• Excerpted passage:
* BEGIN *
With your shown samples, please try following awk code.
awk '{gsub(/\/trunk/,OFS "&");gsub(/trunk\/[^/]*\//,"&\n")} 1' Input_file
In awk you can try this solution. It deals with the special requirement of removing forward slashes when the next character is upper case. Will not win a design award but works.
$ echo "A/trunk/apple/B/trunk/apple/Z/trunk/orange" |
awk -F '' '{ x=""; for(i=1;i<=NF;i++){
if($(i+1)~/[A-Z]/&&$i=="/"){$i=""};
if($i~/[A-Z]/){ printf x""$i" "}
else{ x="\n"; printf $i } }; print "" }'
A /trunk/apple
B /trunk/apple
Z /trunk/orange
Also works for n words. Actually works with anything that follows the given pattern.
* END *
• Exercise tasks:
• a. In the awk excerpt, what special requirement does the second solution handle?
• b. List every line of output that the awk excerpt shows the command producing.

• Information shown:
* BEGIN *
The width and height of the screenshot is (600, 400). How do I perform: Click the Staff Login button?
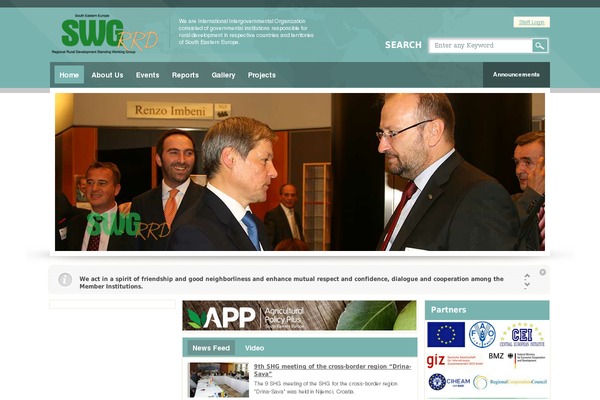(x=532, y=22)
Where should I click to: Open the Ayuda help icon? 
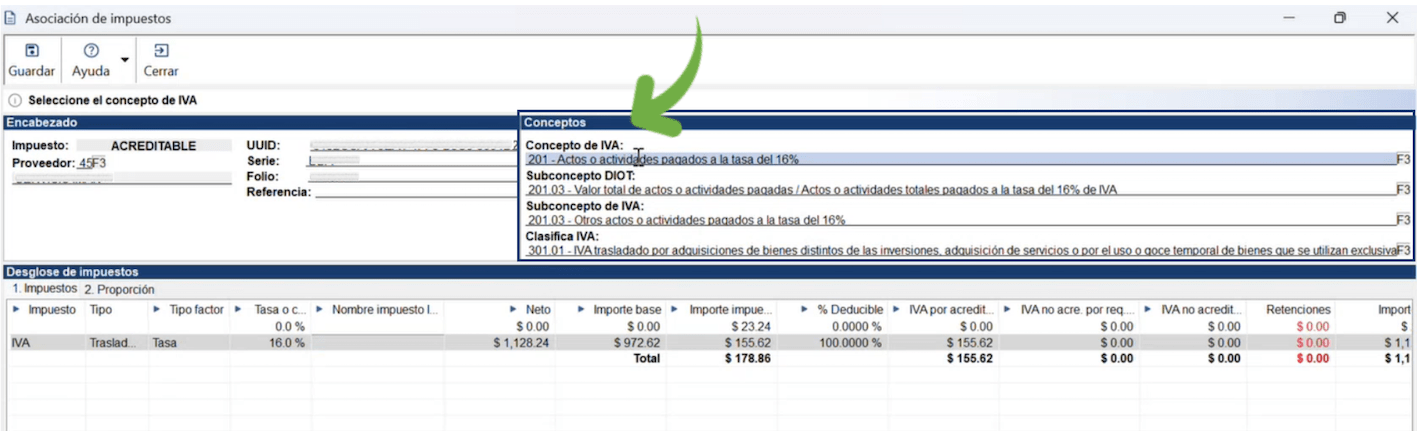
* END *
• Expected responses:
• a. It removes forward slashes when the next character is upper case.

• b.
A /trunk/apple
B /trunk/apple
Z /trunk/orange